Installation view of 'Counterpublics' by John Miller
Image courtesy of Campoli Presti
www.campolipresti.com

'1, 2, 3' is one of the first images on display. Interestingly, there is not a sequential narrative throughout the exhibition, in that each piece must be viewed in its respective place. Instead, the contrast of Miller's 'Game Show' series alongside the 'The Middle of the Day' drawing series provides sufficient evidence with which to understand the artist's thought process. '1, 2, 3' is the first of the former series, and, rather humorously, depicts something of a screenshot from the long-running television show, 'The Price is Right'. Given that the piece is 'dye sublimated print on polyester' further enhances the issue of capitalism, consumerism and loss of individual identity in the exhibition. Bright primary colours, which will be very familiar to viewers of light entertainment television, are employed alongside a distinct lack of human presence and personality. This uncomfortable environment conveys the artificiality of visual representations of a 'public'. 

As with the title of this piece, it is numerical values that dominate the canvases featured in the 'Game Show' series. Considering 'The Price is Right' retroactively, it is not the names, faces or idiosyncrasies of the various contestants that viewers now remember, it is the garish colours, lights, novel games and cash prizes. Reflecting this back to our own society and culture, (I use the term 'culture' lightly, as contemporary consumerism transcends and eradicates histories and traditions ruthlessly in favour of profit) we see how possession and gain dominates our mindsets to the point of potentially deteriorating human relationships. 

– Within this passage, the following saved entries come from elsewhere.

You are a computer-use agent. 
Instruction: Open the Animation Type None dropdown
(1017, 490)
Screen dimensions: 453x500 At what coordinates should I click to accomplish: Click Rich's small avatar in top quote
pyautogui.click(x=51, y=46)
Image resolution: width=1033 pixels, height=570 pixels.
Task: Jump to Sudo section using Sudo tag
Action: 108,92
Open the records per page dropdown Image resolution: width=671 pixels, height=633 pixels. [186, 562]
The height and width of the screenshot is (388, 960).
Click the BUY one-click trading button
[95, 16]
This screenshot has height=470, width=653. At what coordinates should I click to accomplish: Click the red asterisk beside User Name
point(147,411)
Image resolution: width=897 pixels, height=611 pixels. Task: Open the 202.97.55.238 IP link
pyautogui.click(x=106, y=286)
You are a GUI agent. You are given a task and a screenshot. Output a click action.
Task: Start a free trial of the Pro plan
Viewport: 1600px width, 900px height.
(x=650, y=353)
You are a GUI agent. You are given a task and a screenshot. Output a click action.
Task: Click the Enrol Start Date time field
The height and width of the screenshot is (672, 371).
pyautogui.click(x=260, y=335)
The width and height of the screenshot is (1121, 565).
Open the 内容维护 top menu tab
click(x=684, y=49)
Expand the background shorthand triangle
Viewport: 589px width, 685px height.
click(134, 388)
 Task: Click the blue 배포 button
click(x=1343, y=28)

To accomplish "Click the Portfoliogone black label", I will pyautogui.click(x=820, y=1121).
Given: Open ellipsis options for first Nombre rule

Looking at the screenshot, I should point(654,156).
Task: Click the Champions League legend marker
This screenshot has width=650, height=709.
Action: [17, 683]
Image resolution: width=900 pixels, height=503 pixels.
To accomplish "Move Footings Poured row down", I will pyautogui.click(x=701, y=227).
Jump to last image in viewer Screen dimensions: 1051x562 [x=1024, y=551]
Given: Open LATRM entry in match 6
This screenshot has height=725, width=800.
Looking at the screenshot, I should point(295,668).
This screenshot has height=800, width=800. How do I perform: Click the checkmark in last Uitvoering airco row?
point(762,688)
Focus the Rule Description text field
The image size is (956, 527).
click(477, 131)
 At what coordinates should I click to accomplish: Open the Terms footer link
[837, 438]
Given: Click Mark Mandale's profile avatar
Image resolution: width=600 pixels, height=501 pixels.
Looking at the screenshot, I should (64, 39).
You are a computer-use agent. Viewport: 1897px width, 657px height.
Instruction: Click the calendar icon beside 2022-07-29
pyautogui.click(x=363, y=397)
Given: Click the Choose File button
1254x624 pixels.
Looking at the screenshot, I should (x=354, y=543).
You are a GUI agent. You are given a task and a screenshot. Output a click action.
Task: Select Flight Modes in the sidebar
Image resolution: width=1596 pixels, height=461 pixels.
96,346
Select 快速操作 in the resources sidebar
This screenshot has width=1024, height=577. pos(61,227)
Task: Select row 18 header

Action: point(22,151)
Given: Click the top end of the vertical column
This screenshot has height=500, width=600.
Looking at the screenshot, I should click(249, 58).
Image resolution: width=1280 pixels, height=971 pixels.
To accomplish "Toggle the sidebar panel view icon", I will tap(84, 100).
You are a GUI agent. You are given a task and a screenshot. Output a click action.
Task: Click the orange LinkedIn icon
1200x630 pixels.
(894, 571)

This solitude is also rather alarming in the second, concurrent segment of the exhibition, the various 'Untitled' acrylic drawings from Miller's observations of street life, between midday and 2pm. Candid shots are then developed into drawings, showing cut-out, life-size figures in between activity, ie travelling to work. Of the figures captured alone, there is the recurring symbol of the white headphones, automatically associated with Apple, and Starbucks cups. Again it is alarming that the eye is more inclined to acknowledge and recognise commercial logos and products than identify with the faces of the people who are a part of Miller's study.

Installation view of 'Counterpublics' by John Miller
Image courtesy of Campoli Presti
www.campolipresti.com


In the almost blinding whiteness of the Campoli Presti gallery space, both the bright colours of the digital manipulations in '1,2,3' and 'Time is Money' and the intricate drawings of the 'The Middle of the Day' work well in complementing and accentuating the issues prevalent in each other. Using imagery from the everyday, along with popular culture, has been proven as a highly effective way to intertwine daily issues with more urgent matters on a larger scale, thus leaving a space for anticipating Miller's upcoming work.